Отец тяжело вздыхает, но, еще на что-то надеясь, медленным взглядом обводит законченные степы чайханы.
— Ну, ладно, даю 40 рублей за все, — сочувствуя отцу, соглашается чайханщик.
Отец думает.
— Добавь еще пять рублей.
— Нет. И это — хорошая цепа.
Отец склоняет голову. Он смотрит на меня так, словно просит извинения: тут уж, мол, ничего не поделаешь.

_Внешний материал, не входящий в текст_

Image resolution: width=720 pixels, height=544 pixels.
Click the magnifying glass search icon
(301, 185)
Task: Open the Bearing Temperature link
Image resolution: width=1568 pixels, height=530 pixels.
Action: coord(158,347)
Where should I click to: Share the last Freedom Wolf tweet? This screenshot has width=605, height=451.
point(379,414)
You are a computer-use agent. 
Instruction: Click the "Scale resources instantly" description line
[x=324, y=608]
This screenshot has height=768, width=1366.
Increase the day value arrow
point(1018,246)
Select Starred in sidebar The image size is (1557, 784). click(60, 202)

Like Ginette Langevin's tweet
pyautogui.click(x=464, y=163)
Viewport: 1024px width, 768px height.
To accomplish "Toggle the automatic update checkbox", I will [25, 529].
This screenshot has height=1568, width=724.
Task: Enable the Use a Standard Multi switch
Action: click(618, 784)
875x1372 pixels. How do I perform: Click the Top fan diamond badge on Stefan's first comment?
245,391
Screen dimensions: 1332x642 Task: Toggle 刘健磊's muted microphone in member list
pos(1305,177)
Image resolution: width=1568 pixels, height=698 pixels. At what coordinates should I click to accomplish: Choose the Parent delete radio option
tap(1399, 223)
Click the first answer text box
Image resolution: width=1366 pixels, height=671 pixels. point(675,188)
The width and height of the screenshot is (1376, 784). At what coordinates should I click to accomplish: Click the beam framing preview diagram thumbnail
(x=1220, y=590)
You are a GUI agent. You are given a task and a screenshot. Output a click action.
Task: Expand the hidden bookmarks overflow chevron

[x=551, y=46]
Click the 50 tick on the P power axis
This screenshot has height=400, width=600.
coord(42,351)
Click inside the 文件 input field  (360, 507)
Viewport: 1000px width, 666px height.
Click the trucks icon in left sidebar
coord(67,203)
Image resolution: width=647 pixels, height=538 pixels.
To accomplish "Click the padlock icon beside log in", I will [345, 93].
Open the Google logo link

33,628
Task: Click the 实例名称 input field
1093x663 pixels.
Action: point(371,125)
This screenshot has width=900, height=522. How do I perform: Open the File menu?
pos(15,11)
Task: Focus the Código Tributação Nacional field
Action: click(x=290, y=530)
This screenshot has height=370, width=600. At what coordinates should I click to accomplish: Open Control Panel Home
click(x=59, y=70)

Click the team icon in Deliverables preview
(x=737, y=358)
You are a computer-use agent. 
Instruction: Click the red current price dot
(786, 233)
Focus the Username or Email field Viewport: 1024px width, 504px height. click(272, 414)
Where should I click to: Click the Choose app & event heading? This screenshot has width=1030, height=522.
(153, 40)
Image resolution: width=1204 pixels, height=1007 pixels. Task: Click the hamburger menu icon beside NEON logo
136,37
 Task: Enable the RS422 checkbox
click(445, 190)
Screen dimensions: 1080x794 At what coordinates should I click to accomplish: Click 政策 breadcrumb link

…Звезды гаснут в свете нового дня. Отец выходят из чайханы, походка у него увереннее. Я тоже вышагиваю легко и твердо.
Отец привязывает ослов за чайханой, и мы идем на базар. Там он покупает посылочный ящик, кишмиша и орехов. Видя, что в посылке остаются пустые места, он снимает пояс, складывает его и заталкивает в ящик.
Он тщательно заколачивает гвозди. Потом достает карандашный огрызок, потертый на сгибах треугольник письма с адресом, передает мне и указывает на посылку:
— Перепиши адрес. Да хорошенько смотри номер воинской части, не ошибись…
…И снова приближается тень руки.
— Вставайте, отец. Уже пора на работу.
Я открываю глаза и вижу перед собой улыбающееся лицо своего сына.